Westlake Chemical wraps exchange offer for two series of Axiall notes

By Susanna Moon

Chicago, Sept. 6 – Westlake Chemical Corp. announced the results of the exchange offer for two series of notes related to its planned acquisition of Axiall Corp.

As announced Aug. 8, the company was offering to issue new notes with the same coupon and maturity in exchange for any and all of the two note series.

Investors had tendered for exchange the following amount of notes by the end of the exchange at 11:59 p.m.
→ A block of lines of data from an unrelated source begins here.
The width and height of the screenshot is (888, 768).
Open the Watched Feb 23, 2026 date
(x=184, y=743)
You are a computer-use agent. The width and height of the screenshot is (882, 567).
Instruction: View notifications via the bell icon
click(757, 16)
ET on Sept. 2, according to a company announcement:

• $624,793,000, or 90.81%, of the $688 million of outstanding 4.625% senior notes due Feb. 15, 2021 issued by Eagle Spinco Inc., a wholly owned subsidiary of Axiall; and

• $433,793,000, or 96.4%, of the $450 million of outstanding 4.875% senior notes due May 15, 2023 issued by Axiall.

The total exchange amount will be par of $1,000 principal amount of notes plus $2.50 cash, which includes an early tender premium of $30.00 of new notes per $1,000 of notes.
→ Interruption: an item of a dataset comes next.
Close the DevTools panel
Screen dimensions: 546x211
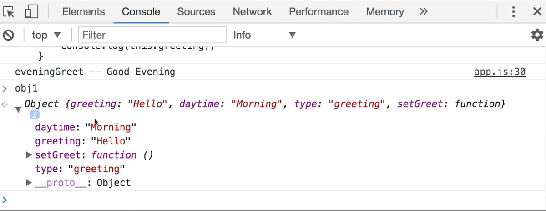pyautogui.click(x=537, y=12)
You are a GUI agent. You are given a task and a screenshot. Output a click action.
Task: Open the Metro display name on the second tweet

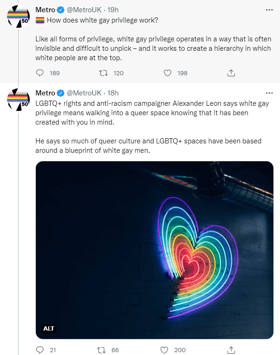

Investors had tendered for exchange as of 5 p.m. ET on Aug. 19, the early participation date, $624,487,000, or 90.77%, of the 4.625% notes and $433,614,000, or 96.36%, of the 4.875% notes.

Axiall received the needed consents to amend the notes by the early deadline, and the proposed amendments will become operative when the early tendered notes are purchased on Sept. 7, the company previously said.

Westlake also extended the deadline for receiving the total exchange value until the end of the offer.

Before the change, those who tendered after the early deadline would have received the total exchange value less the early premium.

Westlake said it plans to issue the new Westlake notes “promptly” on or about the second business day after the offer ends.

Along with the tender, Axiall was soliciting consents to amend the notes to eliminate some covenants, restrictive provisions and events of default.

Even if the holders of at least a majority of the notes did not consent to the proposed amendments, the existing Axiall indentures include provisions automatically terminating many of the restrictive covenants upon the receipt of an investment-grade rating from both Moody’s Investors Service and S&P, the company previously noted.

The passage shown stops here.